Hakobune’s Ruminating on What Was Unsaid was recorded in July 2019. At the time, Tokyo endured rocketing temperatures in what was a summer of white heat. Takahiro Yorifuji’s piano loop reminisces on that summer. This release also marks the long-awaited return of his label, Tobira Records.
It’s looking like another busy year for the ambient artist, as this coming summer will see the opening of his very own record store, which will be located in his hometown of Kasai, Hyogo Prefecture. Switching his electric guitar for a piano brings an immediate tonal change. Running like an unending stream of water, the loop presents a cooler, more reflective sound than that of the guitar, which is pretty ironic considering the inferno-like temperatures of the summer.
Sounds are tied to memories and memories are tied to sounds, but the music’s personality doesn’t always fit in with the season of its birth.
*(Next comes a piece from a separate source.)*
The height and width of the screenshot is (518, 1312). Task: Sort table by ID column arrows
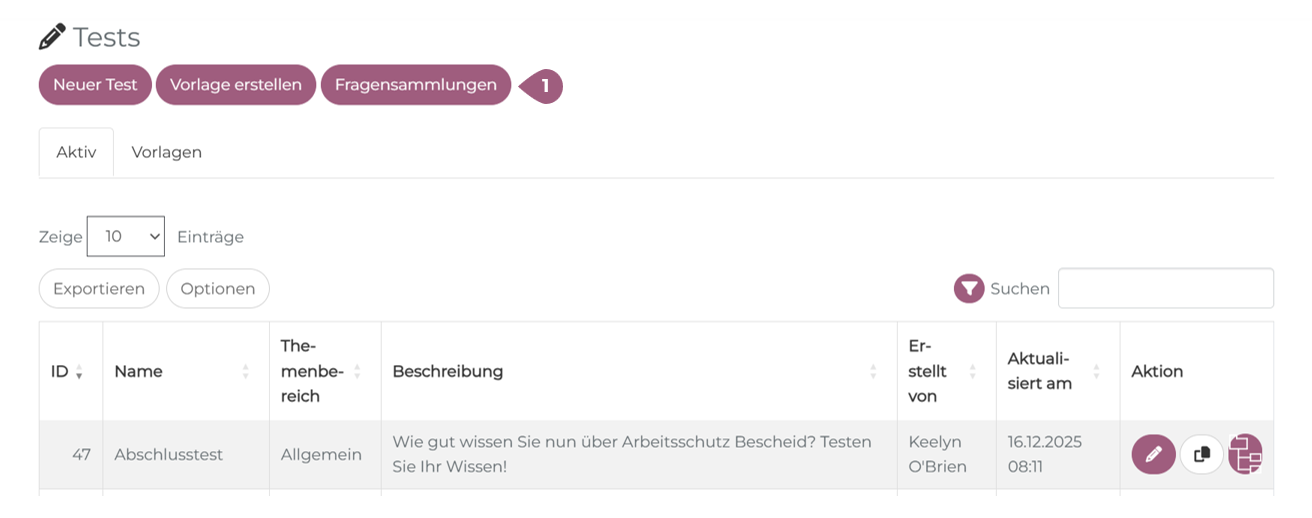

Perhaps the air-conditioned loop brought relief from the swelter; perhaps it brought back a desire for cooler weather. Whatever the case, the handful of notes gently lull and comfort the listener, falling like rain on a warm, pink-streaked evening. It isn’t long before the notes begin to melt into one another – again, another side effect of the heat – and the sound gloops together, bringing back memories of William Basinski’s The Garden of Brokenness, minus a gradual decay. Although one could argue that the melting of the music is a form of decay, it feels more an alteration, an evolution, albeit a sudden one; a melting due to a natural process, even though decay is natural, too.
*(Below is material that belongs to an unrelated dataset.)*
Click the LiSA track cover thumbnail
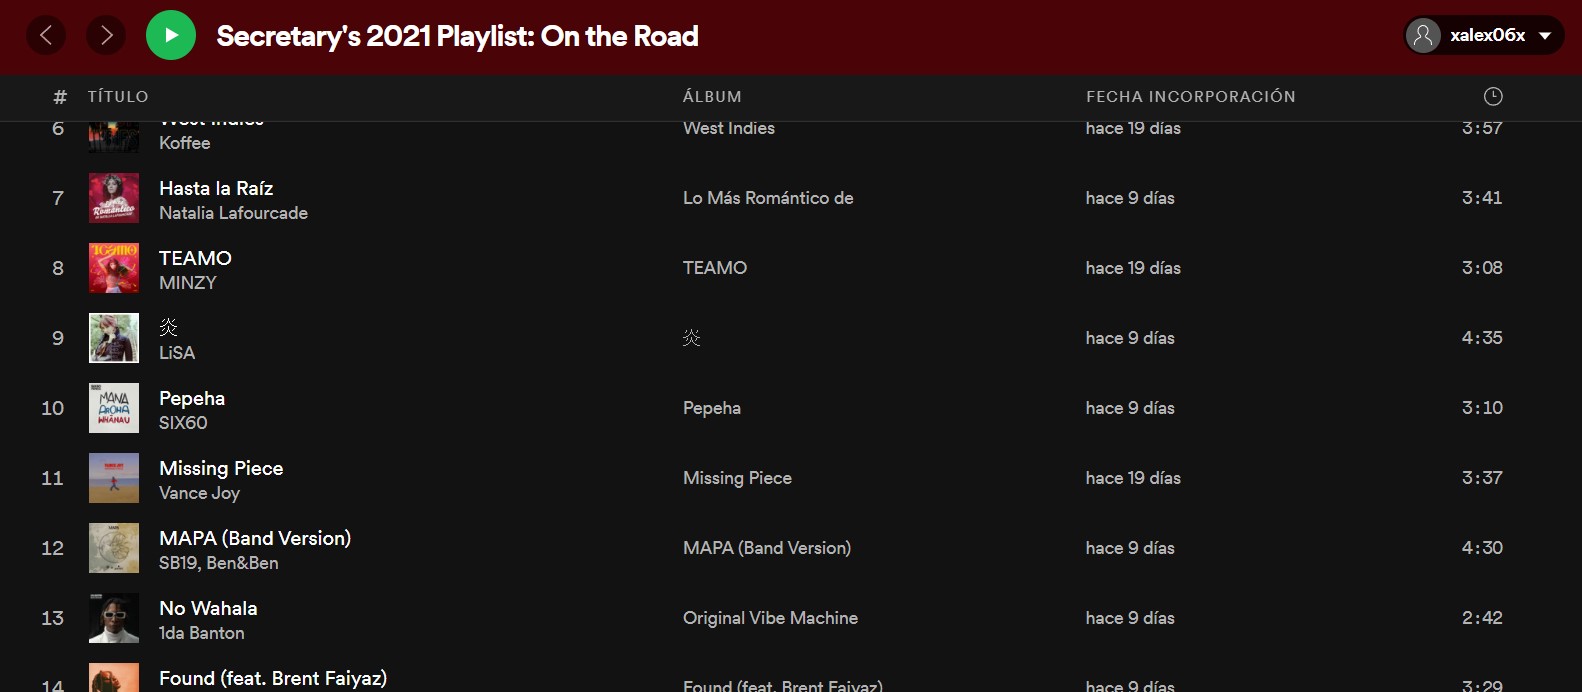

Here, the sound remains in good shape. It never wants that special day to end, and it prolongs it as much as possible, wanting to stay here, trying to pause an afternoon even while understanding the impossibility of it.
It must go.
And we must move on.
The loop loses its definition, swaying out-of-focus, and the single notes turn into sustained drones. The second piece is warmer, looking back on good times and the promise of an endless summer, stretching ahead for months and months, glorious in health and vitality and life. But the truth is that it did come to an end, as everything does, and that tugs at the record’s heart, knowing even in the final days, when a golden September day ushers in a chilly breath of air, that it’s already failing and fading away, until only a memory is left, imprinted on the heart and imprinted on the music.
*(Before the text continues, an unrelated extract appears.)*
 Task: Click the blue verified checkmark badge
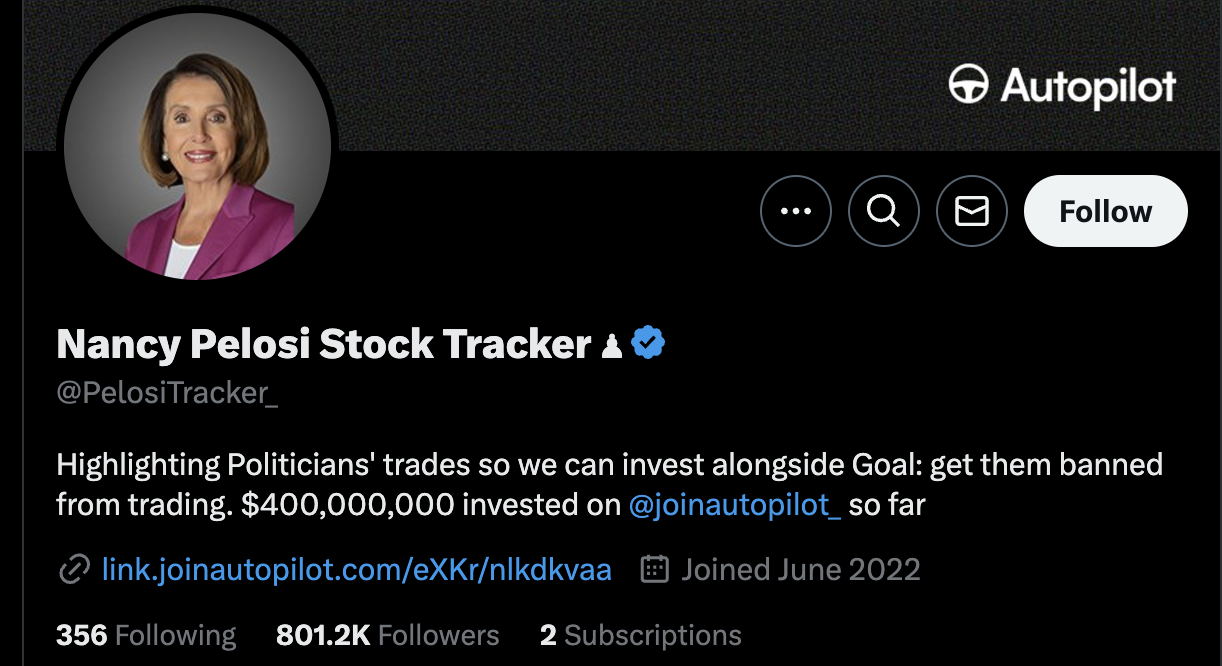(x=649, y=344)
As the music swells and passes by, memories come flashing back, exploring the summer with a nostalgic tint, forming something timeless, such as Future Loop Foundation’s Memories From a Fading Room, which offered an evocative glimpse of childhood, family, and life spent growing up in England. Like that record, nostalgia stains this release, but it’s done in such a way as to be precious and not nauseating, something to be grasped onto. That’s something worth keeping, and with this release, Hakobune manages to capture the magic of the moment.